INSTRUCTION:
Write out the listing below again, starting with the line that contains "Open the Features menu item" and going through the line that contains "click(x=32, y=110)". Keep the requests unchanged, scale every click coordinate in the answers by 2.6 and round to whole numbers with halves going up, leave out the pictures, and give only those lines.

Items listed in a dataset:
++++

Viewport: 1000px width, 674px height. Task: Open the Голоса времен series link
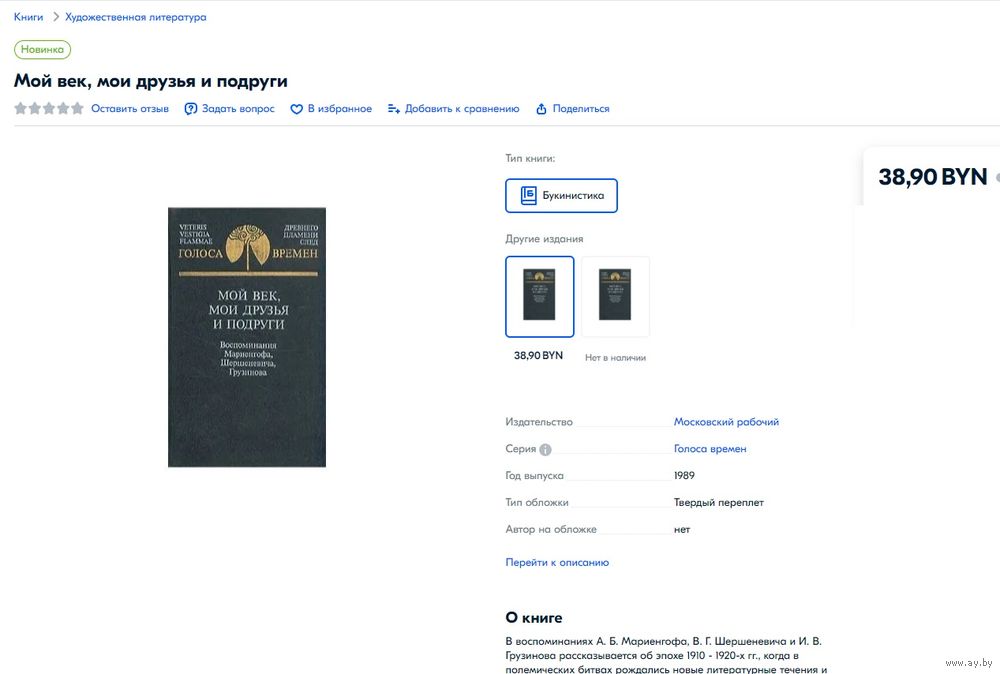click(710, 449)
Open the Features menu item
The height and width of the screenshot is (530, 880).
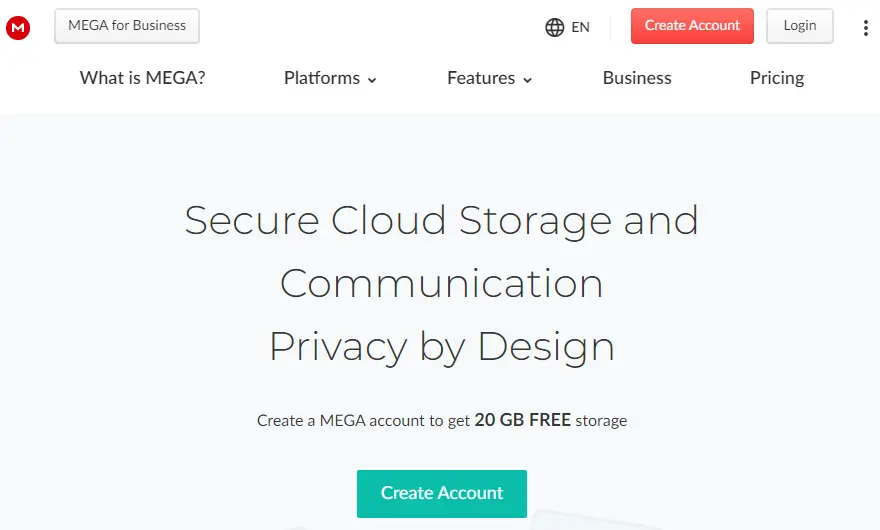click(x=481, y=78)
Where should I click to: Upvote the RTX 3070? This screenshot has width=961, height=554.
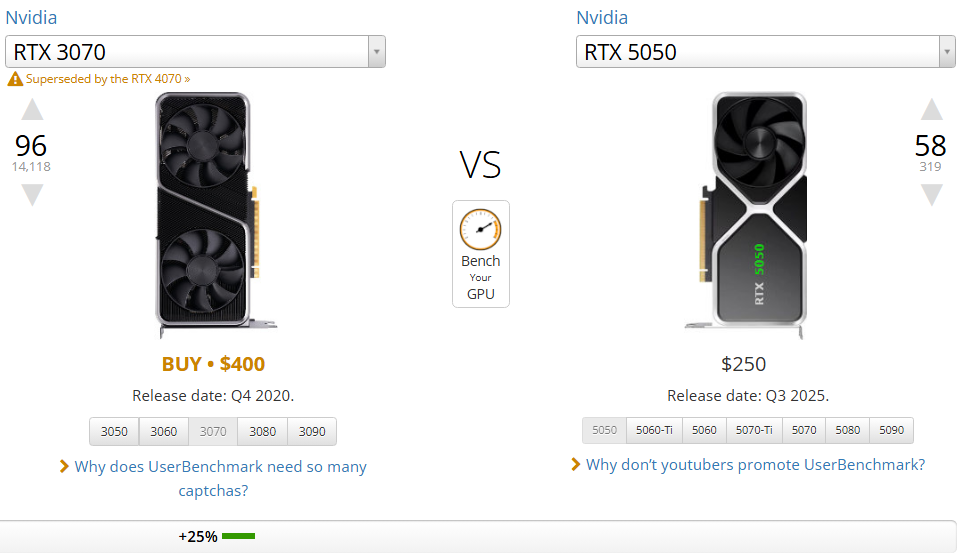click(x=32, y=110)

++++

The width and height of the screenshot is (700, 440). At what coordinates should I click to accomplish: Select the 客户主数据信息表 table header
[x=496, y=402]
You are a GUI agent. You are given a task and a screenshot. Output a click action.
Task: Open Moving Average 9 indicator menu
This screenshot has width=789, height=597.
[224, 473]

++++

RESPONSE TO THE EXERCISE:
Open the Features menu item
The height and width of the screenshot is (530, 880).
click(x=1251, y=203)
Where should I click to: Upvote the RTX 3070? This screenshot has width=961, height=554.
click(x=83, y=286)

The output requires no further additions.